I nodded, “White middle- and upper-middle class kids who went to school together. And there’s unlikely to be an opening in the executive suite anytime soon. They’re all women besides me, including our in-house counsel.”

Bill nodded, “Which makes it VERY tough for someone to come after you, because the feminists would be up in arms. Anyway, back to hiring, are you able to set aside your veto and stop seeing anyone who is being hired below the director level?”

“I’ll take it under advisement, but I suspect you’re right. I just need a bit of time to process that kind of change.”

“You do not want to make any radical course corrections - you’re navigating very well and a gentle application of the stick to stay on course is what you need, not jamming the rudder pedal to the floor. I have another thing you need to consider, and that’s no longer trying to keep very close relationships with anyone except in the executive suite and some select directors. Bond with them and let them, as you say, ‘manage their teams’.”

“There do have to be a few exceptions.”

“The young woman you share your office with? You should seriously consider changing that arrangement.”

I shook my head, “Colonel, if you brought your entire battalion, complete with air support and regimental artillery, you wouldn’t survive telling Penny she needed to move out of my office.”

“I take it there is some serious history there.”

“Yes. I taught her to program when she was fourteen and we’ve been programming together ever since, minus when I have to focus on CEO stuff.”

“So with that exception?”

“Possibly. There are a few other considerations, but none of them are as close to me as Penny is.”

“Make it your goal to limit those and not create any new ones.”

I nodded. I hadn’t really created any new ones at that level since John had joined NIKA from Boston Legal Systems. Even the girls I’d slept with who were development team members weren’t close the way John or Andy were. It really wouldn’t be a change in action, but a change in attitude. And that’s what Bill was trying to drive home.

“I can probably do that. I guess it just feels as if I’m withdrawing.”

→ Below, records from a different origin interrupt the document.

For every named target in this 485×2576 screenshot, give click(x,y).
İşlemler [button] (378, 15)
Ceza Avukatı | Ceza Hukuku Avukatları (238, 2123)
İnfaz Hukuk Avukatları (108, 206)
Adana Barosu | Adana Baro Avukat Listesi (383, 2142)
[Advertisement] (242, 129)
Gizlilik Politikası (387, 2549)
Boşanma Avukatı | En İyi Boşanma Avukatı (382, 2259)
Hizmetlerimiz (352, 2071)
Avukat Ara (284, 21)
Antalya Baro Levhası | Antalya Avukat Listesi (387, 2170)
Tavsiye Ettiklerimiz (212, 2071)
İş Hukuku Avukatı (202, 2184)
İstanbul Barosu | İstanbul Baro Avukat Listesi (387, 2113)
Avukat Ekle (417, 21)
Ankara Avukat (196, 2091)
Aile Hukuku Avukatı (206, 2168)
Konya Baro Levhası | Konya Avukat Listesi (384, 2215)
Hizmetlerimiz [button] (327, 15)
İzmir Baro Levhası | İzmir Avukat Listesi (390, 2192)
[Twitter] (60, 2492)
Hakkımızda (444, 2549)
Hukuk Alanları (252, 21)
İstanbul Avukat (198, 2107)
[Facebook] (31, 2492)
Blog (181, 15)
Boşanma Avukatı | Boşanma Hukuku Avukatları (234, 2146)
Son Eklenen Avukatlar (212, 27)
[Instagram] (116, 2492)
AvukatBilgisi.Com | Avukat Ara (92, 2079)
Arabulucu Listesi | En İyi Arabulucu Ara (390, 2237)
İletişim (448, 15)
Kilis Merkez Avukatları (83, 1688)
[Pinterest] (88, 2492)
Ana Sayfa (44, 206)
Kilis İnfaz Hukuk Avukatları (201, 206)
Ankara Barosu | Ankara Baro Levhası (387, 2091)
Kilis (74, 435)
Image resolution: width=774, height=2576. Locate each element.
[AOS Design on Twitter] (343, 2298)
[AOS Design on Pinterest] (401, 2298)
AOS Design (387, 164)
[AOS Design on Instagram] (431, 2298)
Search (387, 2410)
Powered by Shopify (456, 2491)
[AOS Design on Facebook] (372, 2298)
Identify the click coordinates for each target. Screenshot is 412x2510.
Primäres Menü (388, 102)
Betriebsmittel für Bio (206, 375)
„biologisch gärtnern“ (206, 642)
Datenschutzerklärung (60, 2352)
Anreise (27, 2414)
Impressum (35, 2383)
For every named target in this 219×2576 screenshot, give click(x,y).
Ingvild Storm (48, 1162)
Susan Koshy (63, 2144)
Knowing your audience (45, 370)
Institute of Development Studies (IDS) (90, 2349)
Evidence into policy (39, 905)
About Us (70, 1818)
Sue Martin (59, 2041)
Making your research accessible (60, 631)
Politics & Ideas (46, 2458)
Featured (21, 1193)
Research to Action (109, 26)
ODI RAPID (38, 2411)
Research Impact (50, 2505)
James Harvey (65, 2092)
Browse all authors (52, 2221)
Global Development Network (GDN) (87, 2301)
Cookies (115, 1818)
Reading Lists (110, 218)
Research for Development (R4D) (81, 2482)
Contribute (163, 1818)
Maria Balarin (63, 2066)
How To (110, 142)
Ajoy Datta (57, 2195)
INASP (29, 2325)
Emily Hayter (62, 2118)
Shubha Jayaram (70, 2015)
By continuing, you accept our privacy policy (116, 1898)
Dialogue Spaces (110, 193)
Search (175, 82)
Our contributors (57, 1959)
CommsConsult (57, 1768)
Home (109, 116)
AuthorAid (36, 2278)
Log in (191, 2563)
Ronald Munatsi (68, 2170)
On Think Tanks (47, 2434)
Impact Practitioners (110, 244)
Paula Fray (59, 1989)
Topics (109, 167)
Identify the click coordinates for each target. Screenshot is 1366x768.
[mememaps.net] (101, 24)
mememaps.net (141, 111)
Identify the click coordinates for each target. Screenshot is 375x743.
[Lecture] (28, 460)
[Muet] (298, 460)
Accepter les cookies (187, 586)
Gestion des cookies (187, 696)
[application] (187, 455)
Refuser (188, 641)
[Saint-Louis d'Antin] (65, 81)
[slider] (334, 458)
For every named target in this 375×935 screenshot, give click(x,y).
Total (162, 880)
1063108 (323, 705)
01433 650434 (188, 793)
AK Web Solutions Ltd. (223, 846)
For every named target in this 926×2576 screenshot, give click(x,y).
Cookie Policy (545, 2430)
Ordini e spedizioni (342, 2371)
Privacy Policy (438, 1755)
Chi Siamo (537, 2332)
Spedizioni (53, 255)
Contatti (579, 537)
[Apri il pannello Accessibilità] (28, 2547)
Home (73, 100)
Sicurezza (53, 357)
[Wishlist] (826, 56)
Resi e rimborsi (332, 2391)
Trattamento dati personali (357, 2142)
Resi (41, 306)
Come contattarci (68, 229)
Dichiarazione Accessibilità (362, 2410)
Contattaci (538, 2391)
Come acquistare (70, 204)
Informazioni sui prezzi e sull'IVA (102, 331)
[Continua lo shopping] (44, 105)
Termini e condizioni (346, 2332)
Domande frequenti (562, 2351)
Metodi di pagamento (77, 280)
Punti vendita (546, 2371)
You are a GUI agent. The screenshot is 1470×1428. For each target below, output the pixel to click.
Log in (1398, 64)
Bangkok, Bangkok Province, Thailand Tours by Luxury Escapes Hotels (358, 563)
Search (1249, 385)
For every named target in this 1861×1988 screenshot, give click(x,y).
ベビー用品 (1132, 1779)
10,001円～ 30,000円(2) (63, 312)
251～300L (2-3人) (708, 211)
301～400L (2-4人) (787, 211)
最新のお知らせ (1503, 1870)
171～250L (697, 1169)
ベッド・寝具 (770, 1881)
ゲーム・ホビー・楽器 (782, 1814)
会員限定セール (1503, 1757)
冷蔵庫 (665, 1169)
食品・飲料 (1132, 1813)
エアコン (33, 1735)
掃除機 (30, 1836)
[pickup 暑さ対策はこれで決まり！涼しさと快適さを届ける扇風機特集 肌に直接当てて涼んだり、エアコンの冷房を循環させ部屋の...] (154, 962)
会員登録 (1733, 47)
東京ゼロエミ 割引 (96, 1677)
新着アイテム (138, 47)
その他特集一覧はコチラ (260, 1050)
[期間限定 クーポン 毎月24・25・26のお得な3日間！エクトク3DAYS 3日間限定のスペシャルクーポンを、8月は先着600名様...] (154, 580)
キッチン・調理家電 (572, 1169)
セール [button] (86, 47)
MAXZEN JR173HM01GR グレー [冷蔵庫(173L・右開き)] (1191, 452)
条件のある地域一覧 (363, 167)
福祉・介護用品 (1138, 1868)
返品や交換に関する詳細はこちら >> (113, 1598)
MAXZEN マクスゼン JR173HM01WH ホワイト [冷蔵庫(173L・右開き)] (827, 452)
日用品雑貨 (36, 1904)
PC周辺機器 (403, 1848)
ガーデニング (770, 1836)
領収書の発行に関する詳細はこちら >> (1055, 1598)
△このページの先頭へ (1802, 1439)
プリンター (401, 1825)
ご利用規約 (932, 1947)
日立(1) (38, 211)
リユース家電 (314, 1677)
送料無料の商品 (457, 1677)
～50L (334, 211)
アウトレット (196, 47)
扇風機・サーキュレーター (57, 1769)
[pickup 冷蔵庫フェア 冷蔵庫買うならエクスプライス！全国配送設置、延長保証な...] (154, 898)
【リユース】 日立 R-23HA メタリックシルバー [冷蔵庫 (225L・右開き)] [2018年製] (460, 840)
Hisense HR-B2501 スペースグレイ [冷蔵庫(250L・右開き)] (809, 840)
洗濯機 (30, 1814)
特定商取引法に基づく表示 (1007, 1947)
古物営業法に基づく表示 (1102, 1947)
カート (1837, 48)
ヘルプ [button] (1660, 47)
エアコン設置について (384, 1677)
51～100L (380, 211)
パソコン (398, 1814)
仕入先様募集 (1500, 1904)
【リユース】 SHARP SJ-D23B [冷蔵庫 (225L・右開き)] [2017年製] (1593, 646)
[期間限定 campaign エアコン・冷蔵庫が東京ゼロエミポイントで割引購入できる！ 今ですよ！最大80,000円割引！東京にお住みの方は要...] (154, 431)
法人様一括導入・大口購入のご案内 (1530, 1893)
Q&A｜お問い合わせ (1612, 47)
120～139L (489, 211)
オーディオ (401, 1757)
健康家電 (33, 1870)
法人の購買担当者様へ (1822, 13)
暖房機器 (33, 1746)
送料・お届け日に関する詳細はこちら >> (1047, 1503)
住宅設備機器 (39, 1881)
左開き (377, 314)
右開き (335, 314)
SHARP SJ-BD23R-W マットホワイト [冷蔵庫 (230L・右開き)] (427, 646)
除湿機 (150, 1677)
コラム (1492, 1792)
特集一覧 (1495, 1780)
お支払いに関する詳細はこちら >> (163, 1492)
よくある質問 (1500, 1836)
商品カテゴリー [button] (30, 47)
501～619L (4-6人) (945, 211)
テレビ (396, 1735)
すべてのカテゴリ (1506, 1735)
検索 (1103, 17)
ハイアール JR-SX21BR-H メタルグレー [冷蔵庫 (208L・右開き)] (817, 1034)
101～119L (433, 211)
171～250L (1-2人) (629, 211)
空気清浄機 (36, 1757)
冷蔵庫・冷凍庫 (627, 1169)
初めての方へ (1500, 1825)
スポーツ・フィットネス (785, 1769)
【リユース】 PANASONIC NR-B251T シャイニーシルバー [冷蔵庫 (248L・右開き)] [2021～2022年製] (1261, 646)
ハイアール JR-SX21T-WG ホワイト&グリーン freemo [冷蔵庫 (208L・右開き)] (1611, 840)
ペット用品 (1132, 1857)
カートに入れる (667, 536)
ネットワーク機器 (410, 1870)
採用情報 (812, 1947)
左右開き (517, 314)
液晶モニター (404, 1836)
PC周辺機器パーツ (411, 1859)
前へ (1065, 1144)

“You don’t have much choice, really. Most people have a few very close friends, a larger group of what I call ‘regular’ friends, then a vast group of what amount to close acquaintances. You seem like you have a fairly large group of close friends.”

“I do.”

“And that anomaly is probably what caused you to think you could do the same thing in business. You could, when you had a dozen people or so. Well, most people. You seem to have managed it up to about seventy-five, which is very much out of the ordinary. Under normal circumstances, you should have had to deal with this much sooner.”

“There is pretty much nothing ‘normal’ about me!”

“That’s true about a lot of entrepreneurs. They don’t conform to business or social norms and that’s what makes them successful. But at some point, their company becomes too large to continue to be nonconformist. Usually that’s when they bring in the professional managers and stick to engineering or whatever it is they do. Sometimes, they discover they’re very good at managing, and they hire others to do the work. It seems you’ve gone back and forth on that.”

I chuckled, “Everyone says I’m very good at what I do, and I get some level of enjoyment out of it, but honestly, I miss programming. It was my first love and it still is.”

“Which is why you plan to bring your sister in to manage NIKA. She has to have a free hand, too.”

I nodded, “Guided by the Board of Directors, and within the culture I want the company to have.”